• _Listed records_:
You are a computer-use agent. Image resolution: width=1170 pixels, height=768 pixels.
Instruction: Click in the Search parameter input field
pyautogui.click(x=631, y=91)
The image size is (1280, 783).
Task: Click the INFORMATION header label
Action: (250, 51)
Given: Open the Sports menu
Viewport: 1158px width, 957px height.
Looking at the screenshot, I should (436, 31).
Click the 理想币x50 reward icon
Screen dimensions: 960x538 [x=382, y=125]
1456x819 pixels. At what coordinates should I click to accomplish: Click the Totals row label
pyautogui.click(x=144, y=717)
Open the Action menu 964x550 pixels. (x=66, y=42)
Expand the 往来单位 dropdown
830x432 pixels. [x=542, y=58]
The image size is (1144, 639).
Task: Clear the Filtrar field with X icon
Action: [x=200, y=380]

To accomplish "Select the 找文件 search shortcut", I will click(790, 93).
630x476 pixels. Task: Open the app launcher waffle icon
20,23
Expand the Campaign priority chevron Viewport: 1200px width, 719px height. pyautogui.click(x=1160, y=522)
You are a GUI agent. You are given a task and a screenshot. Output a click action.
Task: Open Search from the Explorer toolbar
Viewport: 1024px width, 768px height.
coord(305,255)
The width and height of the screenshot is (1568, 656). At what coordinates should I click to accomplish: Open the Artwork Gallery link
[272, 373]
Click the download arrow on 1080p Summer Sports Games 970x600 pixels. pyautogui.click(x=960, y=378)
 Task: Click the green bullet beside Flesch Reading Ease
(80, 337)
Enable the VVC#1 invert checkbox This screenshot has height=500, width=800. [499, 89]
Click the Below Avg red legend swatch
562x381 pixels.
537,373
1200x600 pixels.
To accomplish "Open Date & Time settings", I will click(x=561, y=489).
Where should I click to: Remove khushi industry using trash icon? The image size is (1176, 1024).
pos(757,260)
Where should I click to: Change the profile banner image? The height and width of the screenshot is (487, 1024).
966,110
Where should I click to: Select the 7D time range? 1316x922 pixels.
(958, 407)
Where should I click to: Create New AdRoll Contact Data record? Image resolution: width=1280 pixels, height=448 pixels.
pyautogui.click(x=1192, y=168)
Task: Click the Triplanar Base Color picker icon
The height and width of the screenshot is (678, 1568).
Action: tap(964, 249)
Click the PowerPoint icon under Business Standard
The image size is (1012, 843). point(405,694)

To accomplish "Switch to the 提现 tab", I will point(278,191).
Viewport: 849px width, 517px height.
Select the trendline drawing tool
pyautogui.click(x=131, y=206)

• _Try it_: The lines to copy run from the first line of the entries to the line containing "Open the Action"; copy them exactly and output nothing else.

• _Written answer_:
You are a computer-use agent. Image resolution: width=1170 pixels, height=768 pixels.
Instruction: Click in the Search parameter input field
pyautogui.click(x=631, y=91)
The image size is (1280, 783).
Task: Click the INFORMATION header label
Action: (250, 51)
Given: Open the Sports menu
Viewport: 1158px width, 957px height.
Looking at the screenshot, I should (436, 31).
Click the 理想币x50 reward icon
Screen dimensions: 960x538 [x=382, y=125]
1456x819 pixels. At what coordinates should I click to accomplish: Click the Totals row label
pyautogui.click(x=144, y=717)
Open the Action menu 964x550 pixels. (x=66, y=42)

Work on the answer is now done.